Predictor variable importance was evaluated using the mean decrease in residual sum of squares (RSS). The more important a predictor variable is to the model, the more the RSS decreases when it is used at a tree node (Breiman, 2002).

Mud, sand, and gravel percentages of seafloor substrate are compositional, and predicted values at each data point must sum to unity. The additive log-ratio (ALR) transformation was initially applied to enforce a compositional output by modelling two variables that are the log-ratios between percentages of sand and gravel, and mud and gravel (Stephens and Diesing, 2015). A preponderance of zero observations within the gravel class necessitated imputation of small non-zero values to enable logarithmic transformation for a large proportion (~78%) of data points (Lark et al., 2012). We therefore additionally trialled a separate approach wherein the raw data values are modelled separately for each class and the outputs from these models are optimised to a compositional scale after prediction. The ALR models were outperformed by the optimised model outputs, which were selected for all models presented hereafter. Additional details and comparison are provided in Supplementary Material S2. Code for performing the optimisation is provided online (https://github.com/benjaminmisiuk/sNet).

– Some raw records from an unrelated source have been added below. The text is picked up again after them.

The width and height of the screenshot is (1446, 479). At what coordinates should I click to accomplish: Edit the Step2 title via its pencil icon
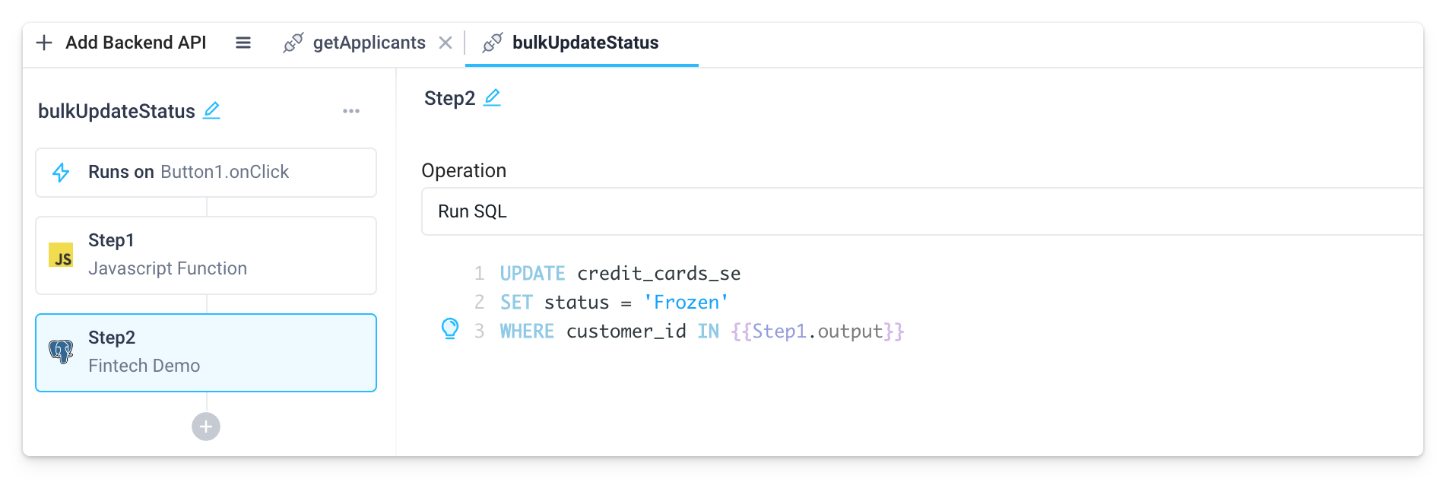coord(492,97)
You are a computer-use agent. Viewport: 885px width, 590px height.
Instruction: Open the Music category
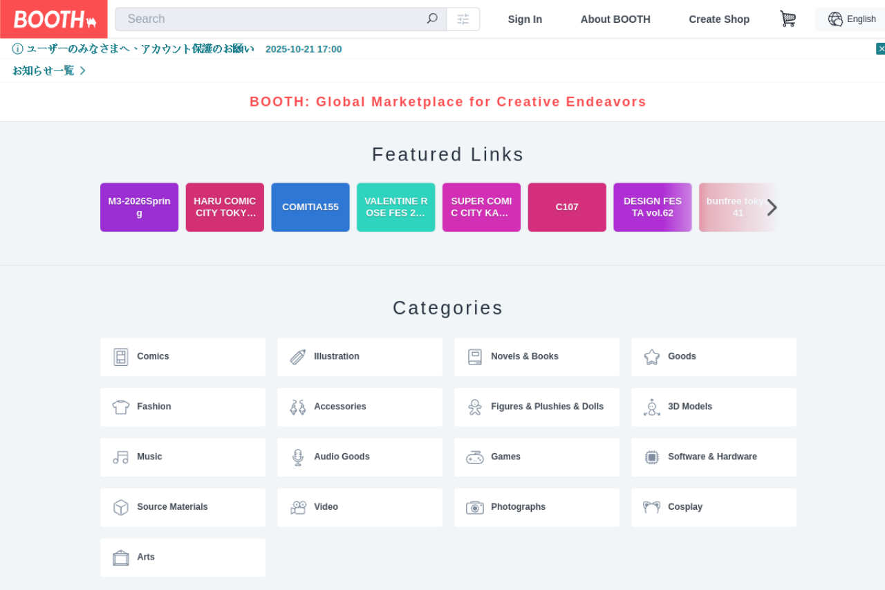tap(183, 457)
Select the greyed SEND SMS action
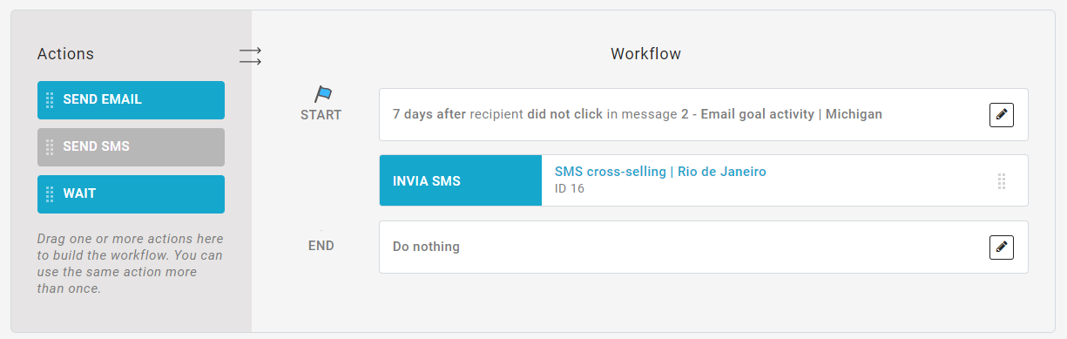Viewport: 1067px width, 339px height. [x=131, y=147]
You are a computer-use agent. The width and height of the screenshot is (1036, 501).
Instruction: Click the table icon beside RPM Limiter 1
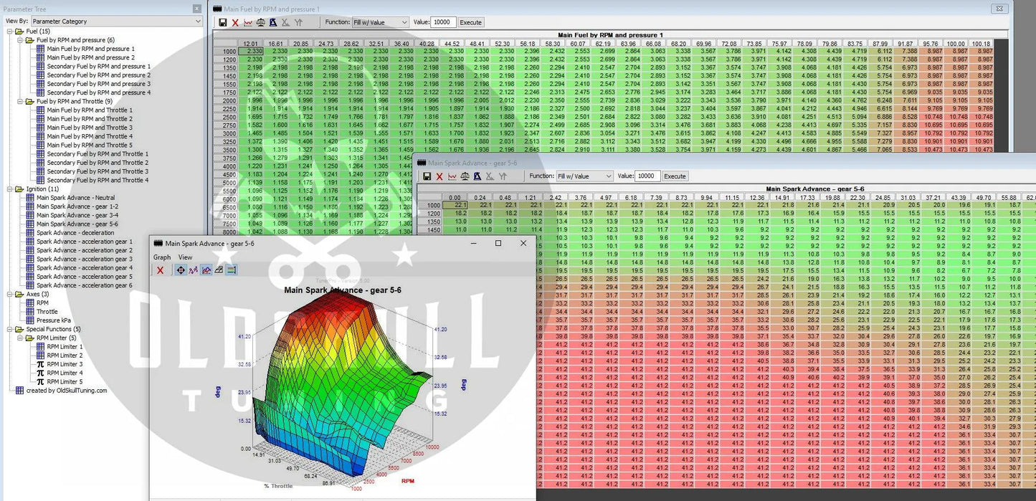[x=40, y=347]
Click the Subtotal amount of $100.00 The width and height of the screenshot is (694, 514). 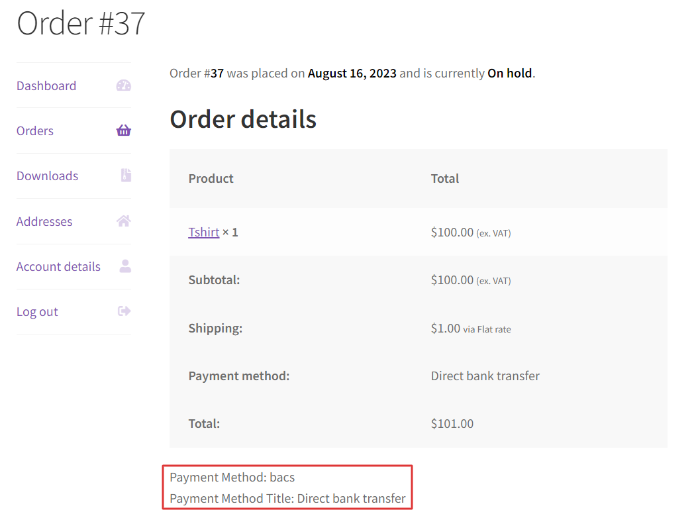(452, 280)
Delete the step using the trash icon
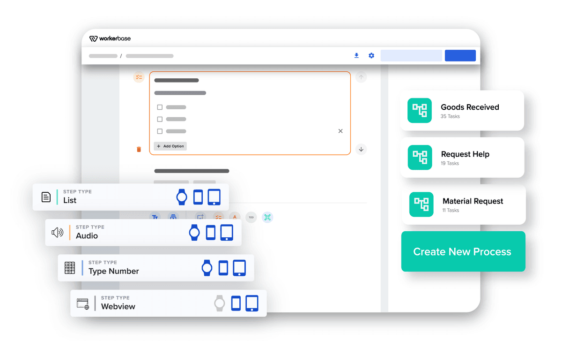 139,149
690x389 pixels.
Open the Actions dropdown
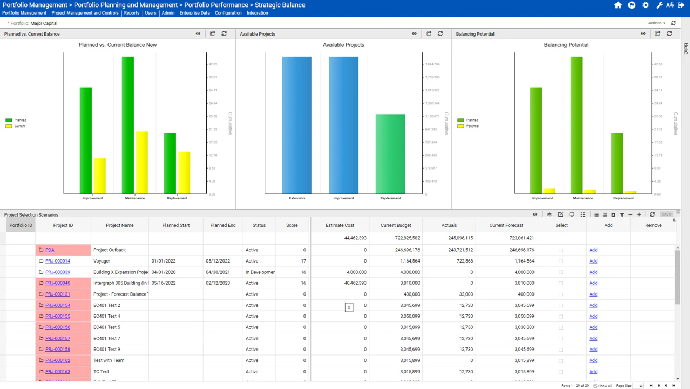656,23
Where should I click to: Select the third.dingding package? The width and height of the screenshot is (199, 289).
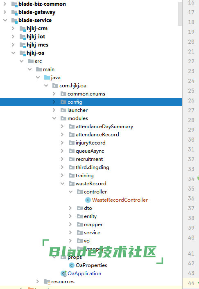92,167
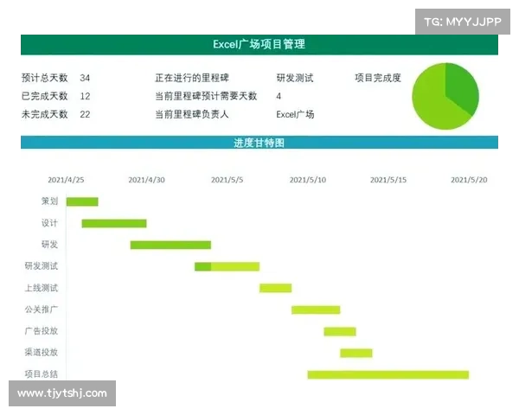Click the 2021/4/25 date axis label
The width and height of the screenshot is (519, 415).
point(66,180)
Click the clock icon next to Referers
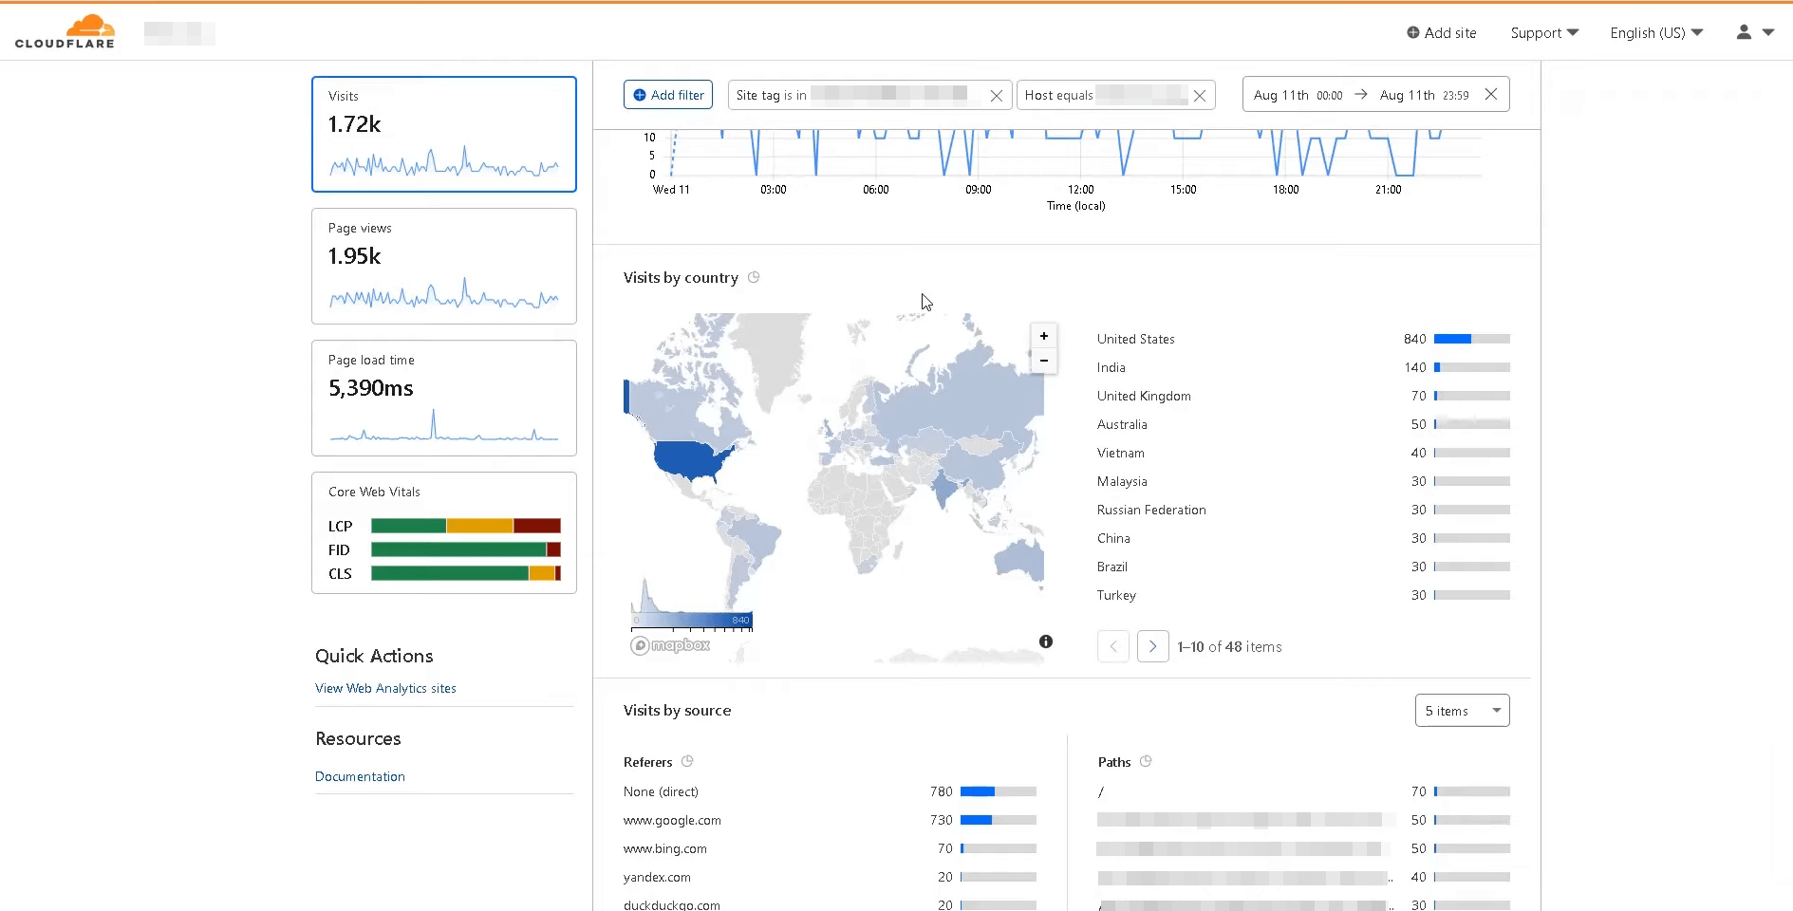The image size is (1793, 911). pyautogui.click(x=687, y=761)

After modelling, predicted proportions of mud, sand, and gravel were additionally classified into grain size classes according to Folk (1954).

2.5 Seafloor morphology classification

An automated data-driven approach was used to distinguish morphological features of the GSL. Morphometric features of the bathymetric surface were initially classified using the r.geomorphon tool in GrassGIS (Jasiewicz and Stepinski, 2013), yet the classified output contained a large number of data artefacts relict from the GEBCO bathymetry input raster. To obtain a more interpretable and useable morphological classification, unsupervised classification was used to identify objective morphometric features (Bushuev et al., 2023). Principal components analysis (PCA) is an ordination technique used to obtain a lower-dimensional linearly independent set of features from a high-dimensional collinear input (Ismail et al., 2015; Joliffe and Cadima, 2016; Lever et al., 2017). PCA was applied to bathymetry, bathymetric mean, bathymetric variance, broad- and fine-scale BPIs, and slope raster layers using the RStoolbox package in R (Leutner et al., 2022; Table 1). The first four principal components were retained, which accounted for 94.3% of the variance of the input variables. K-means clustering was then performed on the four principal components to yield 10 clusters (k = 10). K-means is an unsupervised learning algorithm that partitions a pre-defined number of clusters in such a way that within-cluster variance is minimised to the greatest extent possible (Lloyd, 1982; Malik and Tuckfield, 2019). The elbow method (Thorndike, 1953) was initially attempted to determine what the optimal value of k was, but the results were inconclusive. Trial-and-error was then carried out with the k-means clustering being run multiple times, each time with a different value for k, to determine what the optimal number k value was. Each iteration of the model was assessed by qualitatively comparing the output to the GEBCO bathymetric grid for the area. Code for the PCA k-means clustering procedure is available online (https://github.com/esther-bushuev/morphology_clustering).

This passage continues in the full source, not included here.